We climb steeply again and then roll off toward the Faber hills. “We’ll go up the canyon," Brady says. “That’s where the fun is."
In two minutes you’re over the hills and the ravines. Then you dive at the ground and pull up. Brady does some last-minute engine checks at 10 feet, and then 25 feet, and then at 50 feet. These rough hilly passes are a bad place to have an engine failure.
“Then we’ll just pop up here to see who else is working the area."
He rises straight up over the razorbacks and the ridge lines. “Don’t want to come roaring around some rocky ledge and have a meeting of the minds with some other Cobra driver. Okay. Here we go.”
The Cobra races off through the winding ravines. Dirt and detritus and general “ground effect” pound away at us, peppering the canopy and leaking in through the seals. It gets in your teeth.
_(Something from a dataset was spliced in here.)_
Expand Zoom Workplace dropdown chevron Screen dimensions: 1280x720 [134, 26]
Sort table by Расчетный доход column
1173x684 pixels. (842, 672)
You’re clearing some of these ravines with only a foot or two to spare!
“You want to keep your head on a swivel in here,” Brady yells, and he blasts through a winding gully at a hundred miles an hour. “And you want to keep your tail following you as straight as you can. You hang it out in the wrong spot and you can come out the other side without your tail rotor.”
You fly past the walls of dirt and rock. Bushes and trees flash by you on either side as you charge through your own dust cloud. At the end of a long hillock, you rise above a ridge and come upon a tank unit.
Brady flares and dips back below the hill — it’s called terrain masking — and offers up a quick burst of instruction on the TSU. “Okay,” he says, “we’re gonna sneak up and pop up.”
We slowly pull around the hillside that gives us cover and then pop up over the hill. You sight in on the tanks and let go a missile. In the real world of battle you would follow your laser spot until the missile hit its target, but this time out all you get is Bullet Bob’s sound effect in your helmet. “Blammo!” Then, whammo! Brady’s blasting off through the very bottoms of the gullies again, keeping out of sight.
“That beep-beep sound is only the low-level warning. I have it set for 50 feet,” Brady says. “If it bothers you, I could reset it. Oh, hell, let’s go for it.”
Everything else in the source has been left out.